■ Records from a dataset ■
━━━━━━━━━━

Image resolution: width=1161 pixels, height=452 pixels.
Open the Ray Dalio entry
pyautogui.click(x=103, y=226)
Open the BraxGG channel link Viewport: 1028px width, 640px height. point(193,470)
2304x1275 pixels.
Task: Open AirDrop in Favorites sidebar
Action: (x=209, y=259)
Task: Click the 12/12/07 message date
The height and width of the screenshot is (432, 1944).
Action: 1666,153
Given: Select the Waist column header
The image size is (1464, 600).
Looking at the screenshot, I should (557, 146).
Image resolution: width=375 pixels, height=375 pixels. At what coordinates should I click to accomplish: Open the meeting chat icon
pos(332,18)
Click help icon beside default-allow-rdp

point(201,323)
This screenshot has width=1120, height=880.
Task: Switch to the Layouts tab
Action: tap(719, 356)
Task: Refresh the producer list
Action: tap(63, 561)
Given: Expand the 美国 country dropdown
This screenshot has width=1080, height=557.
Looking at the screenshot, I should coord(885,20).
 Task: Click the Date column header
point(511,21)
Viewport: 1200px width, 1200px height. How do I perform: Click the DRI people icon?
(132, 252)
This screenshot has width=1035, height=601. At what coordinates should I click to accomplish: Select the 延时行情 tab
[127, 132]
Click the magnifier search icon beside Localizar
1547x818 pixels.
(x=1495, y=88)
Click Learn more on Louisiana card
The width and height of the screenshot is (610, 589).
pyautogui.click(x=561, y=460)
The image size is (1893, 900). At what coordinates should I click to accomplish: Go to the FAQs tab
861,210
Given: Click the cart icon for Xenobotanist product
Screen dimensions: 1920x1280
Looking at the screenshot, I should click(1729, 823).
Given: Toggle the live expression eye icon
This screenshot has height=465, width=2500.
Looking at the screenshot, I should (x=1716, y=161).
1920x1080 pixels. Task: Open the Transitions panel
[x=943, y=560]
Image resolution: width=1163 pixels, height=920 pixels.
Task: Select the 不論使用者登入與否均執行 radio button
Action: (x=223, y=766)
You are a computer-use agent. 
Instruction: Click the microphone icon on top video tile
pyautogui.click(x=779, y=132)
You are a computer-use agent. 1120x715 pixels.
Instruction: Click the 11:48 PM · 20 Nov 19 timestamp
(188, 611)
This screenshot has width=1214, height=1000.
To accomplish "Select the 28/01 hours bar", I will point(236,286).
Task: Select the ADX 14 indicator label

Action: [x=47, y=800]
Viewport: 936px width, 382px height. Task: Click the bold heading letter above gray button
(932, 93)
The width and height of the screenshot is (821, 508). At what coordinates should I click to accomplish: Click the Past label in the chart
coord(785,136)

━━━━━━━━━━

■ About this exercise ■
Could you copy every record above exactly as it stands?

■ Written solution ■
Image resolution: width=1161 pixels, height=452 pixels.
Open the Ray Dalio entry
pyautogui.click(x=103, y=226)
Open the BraxGG channel link Viewport: 1028px width, 640px height. point(193,470)
2304x1275 pixels.
Task: Open AirDrop in Favorites sidebar
Action: (x=209, y=259)
Task: Click the 12/12/07 message date
The height and width of the screenshot is (432, 1944).
Action: 1666,153
Given: Select the Waist column header
The image size is (1464, 600).
Looking at the screenshot, I should (557, 146).
Image resolution: width=375 pixels, height=375 pixels. At what coordinates should I click to accomplish: Open the meeting chat icon
pos(332,18)
Click help icon beside default-allow-rdp

point(201,323)
This screenshot has width=1120, height=880.
Task: Switch to the Layouts tab
Action: tap(719, 356)
Task: Refresh the producer list
Action: tap(63, 561)
Given: Expand the 美国 country dropdown
This screenshot has width=1080, height=557.
Looking at the screenshot, I should coord(885,20).
 Task: Click the Date column header
point(511,21)
Viewport: 1200px width, 1200px height. How do I perform: Click the DRI people icon?
(132, 252)
This screenshot has width=1035, height=601. At what coordinates should I click to accomplish: Select the 延时行情 tab
[127, 132]
Click the magnifier search icon beside Localizar
1547x818 pixels.
(x=1495, y=88)
Click Learn more on Louisiana card
The width and height of the screenshot is (610, 589).
pyautogui.click(x=561, y=460)
The image size is (1893, 900). At what coordinates should I click to accomplish: Go to the FAQs tab
861,210
Given: Click the cart icon for Xenobotanist product
Screen dimensions: 1920x1280
Looking at the screenshot, I should click(1729, 823).
Given: Toggle the live expression eye icon
This screenshot has height=465, width=2500.
Looking at the screenshot, I should (x=1716, y=161).
1920x1080 pixels. Task: Open the Transitions panel
[x=943, y=560]
Image resolution: width=1163 pixels, height=920 pixels.
Task: Select the 不論使用者登入與否均執行 radio button
Action: (x=223, y=766)
You are a computer-use agent. 
Instruction: Click the microphone icon on top video tile
pyautogui.click(x=779, y=132)
You are a computer-use agent. 1120x715 pixels.
Instruction: Click the 11:48 PM · 20 Nov 19 timestamp
(188, 611)
This screenshot has width=1214, height=1000.
To accomplish "Select the 28/01 hours bar", I will point(236,286).
Task: Select the ADX 14 indicator label

Action: [x=47, y=800]
Viewport: 936px width, 382px height. Task: Click the bold heading letter above gray button
(932, 93)
The width and height of the screenshot is (821, 508). At what coordinates should I click to accomplish: Click the Past label in the chart
coord(785,136)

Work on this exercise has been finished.